Secure Your Instance

By default, all self-deployed Qdrant instances are not secure. They are open to all network interfaces and do not have any kind of authentication configured. They may be open to everybody on the internet without any restrictions. You must therefore take security measures to make your instance production-ready. Please read this section carefully for instructions on how to secure your instance.

Qdrant Cloud deployments are always secure by default. Refer to Authentication and Client IP Restrictions.

To properly secure your own instance, we strongly recommend taking the following steps:

Authentication: Set up an API key to prevent unauthorized access.
Audit Logging: Record all API operations to a log file for compliance and forensics.
Network Bind: Bind to a specific network interface or IP address.
When developing locally, bind to 127.0.0.1 to prevent all external access. When deploying to production, bind to a private network interface or IP.
TLS: Encrypt traffic everywhere using TLS.

Authentication

By default, an open source Qdrant deployment accepts requests from anyone who can reach it. To secure your instance, enable API key authentication. On Qdrant Cloud, API key authentication is enabled by default.

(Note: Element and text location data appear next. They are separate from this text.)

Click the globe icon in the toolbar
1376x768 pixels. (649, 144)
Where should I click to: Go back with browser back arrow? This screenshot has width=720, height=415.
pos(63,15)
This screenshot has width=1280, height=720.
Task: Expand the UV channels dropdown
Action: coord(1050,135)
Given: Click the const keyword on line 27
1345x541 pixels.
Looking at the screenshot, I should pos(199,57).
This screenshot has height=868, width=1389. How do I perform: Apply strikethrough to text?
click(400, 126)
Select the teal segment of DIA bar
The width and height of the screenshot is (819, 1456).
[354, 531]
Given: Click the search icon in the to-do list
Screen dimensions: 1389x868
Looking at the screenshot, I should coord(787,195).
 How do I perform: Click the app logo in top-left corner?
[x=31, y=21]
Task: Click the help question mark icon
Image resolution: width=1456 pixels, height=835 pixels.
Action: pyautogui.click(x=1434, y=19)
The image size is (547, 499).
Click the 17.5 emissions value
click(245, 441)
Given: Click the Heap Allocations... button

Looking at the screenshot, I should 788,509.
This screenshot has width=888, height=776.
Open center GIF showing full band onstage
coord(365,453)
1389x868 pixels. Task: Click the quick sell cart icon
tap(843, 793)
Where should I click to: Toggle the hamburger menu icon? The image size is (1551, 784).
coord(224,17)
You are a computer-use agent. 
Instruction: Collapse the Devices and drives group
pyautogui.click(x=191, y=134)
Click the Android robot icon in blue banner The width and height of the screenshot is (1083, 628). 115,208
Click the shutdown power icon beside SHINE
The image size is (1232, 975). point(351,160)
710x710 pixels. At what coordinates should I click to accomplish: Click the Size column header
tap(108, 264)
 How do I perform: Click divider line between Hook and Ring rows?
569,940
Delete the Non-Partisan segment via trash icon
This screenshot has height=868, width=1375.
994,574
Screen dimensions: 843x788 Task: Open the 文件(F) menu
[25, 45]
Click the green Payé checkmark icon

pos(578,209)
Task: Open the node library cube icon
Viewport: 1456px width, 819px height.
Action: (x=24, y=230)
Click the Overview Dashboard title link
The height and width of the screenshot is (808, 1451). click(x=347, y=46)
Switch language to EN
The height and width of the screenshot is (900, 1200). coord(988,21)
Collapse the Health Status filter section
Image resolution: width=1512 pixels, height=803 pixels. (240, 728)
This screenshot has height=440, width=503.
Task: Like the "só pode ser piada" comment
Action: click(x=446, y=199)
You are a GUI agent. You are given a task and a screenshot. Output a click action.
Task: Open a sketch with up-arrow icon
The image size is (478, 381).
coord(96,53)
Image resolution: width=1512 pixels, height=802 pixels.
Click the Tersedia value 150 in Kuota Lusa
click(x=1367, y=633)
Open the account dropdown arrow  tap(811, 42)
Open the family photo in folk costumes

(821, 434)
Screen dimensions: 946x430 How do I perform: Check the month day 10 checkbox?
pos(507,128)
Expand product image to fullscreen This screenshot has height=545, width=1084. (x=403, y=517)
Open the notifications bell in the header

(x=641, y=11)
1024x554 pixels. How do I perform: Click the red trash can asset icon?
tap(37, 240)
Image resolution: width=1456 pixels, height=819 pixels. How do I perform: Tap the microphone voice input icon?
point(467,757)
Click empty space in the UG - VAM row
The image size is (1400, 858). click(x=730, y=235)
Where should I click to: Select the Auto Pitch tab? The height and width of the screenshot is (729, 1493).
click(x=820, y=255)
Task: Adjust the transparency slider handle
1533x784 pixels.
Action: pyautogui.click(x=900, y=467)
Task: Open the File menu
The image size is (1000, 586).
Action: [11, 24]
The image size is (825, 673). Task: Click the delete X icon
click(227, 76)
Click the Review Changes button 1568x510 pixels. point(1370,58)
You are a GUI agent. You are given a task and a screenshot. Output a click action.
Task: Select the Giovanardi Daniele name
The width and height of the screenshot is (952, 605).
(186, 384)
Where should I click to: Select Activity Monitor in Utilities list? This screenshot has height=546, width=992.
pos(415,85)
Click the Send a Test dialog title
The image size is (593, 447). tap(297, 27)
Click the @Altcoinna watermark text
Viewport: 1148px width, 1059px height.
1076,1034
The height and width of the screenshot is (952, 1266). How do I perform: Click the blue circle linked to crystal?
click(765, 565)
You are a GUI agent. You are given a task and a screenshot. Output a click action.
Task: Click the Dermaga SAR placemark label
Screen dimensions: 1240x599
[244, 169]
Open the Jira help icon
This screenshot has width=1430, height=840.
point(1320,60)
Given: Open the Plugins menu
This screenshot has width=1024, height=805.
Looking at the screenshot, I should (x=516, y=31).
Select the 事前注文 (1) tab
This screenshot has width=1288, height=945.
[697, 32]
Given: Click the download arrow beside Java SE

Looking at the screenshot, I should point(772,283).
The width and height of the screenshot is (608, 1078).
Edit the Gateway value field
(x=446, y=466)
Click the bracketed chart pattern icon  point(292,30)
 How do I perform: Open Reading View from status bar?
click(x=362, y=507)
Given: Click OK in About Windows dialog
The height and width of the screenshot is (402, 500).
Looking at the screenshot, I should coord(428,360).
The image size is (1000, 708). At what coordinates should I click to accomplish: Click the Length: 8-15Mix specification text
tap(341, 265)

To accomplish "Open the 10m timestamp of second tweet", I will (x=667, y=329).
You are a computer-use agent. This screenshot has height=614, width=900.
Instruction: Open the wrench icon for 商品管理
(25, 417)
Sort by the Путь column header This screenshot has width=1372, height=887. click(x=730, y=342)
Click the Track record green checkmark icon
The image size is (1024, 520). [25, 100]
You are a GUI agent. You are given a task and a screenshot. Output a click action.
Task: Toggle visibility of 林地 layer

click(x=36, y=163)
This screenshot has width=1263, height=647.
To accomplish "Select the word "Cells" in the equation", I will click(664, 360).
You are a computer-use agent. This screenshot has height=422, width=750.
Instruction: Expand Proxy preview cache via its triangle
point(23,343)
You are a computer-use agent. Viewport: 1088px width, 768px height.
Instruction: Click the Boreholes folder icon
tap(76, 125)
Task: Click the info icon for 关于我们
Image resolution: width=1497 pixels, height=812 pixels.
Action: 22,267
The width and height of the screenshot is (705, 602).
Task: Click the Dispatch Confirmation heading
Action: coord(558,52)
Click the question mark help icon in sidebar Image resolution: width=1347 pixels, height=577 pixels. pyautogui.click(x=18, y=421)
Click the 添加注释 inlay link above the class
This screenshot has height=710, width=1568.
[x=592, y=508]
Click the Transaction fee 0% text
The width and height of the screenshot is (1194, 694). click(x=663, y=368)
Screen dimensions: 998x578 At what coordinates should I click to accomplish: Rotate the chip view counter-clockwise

Qdrant supports three types of API key:

Admin API Key: Grants full access to all operations and collections.
Read-Only API Key: Grants read-only access to all operations and collections. This key can be used for services or users that only need to query data.
Granular Access API Keys: For more granular access control, you can use API keys that specify read or write permissions on individual collections.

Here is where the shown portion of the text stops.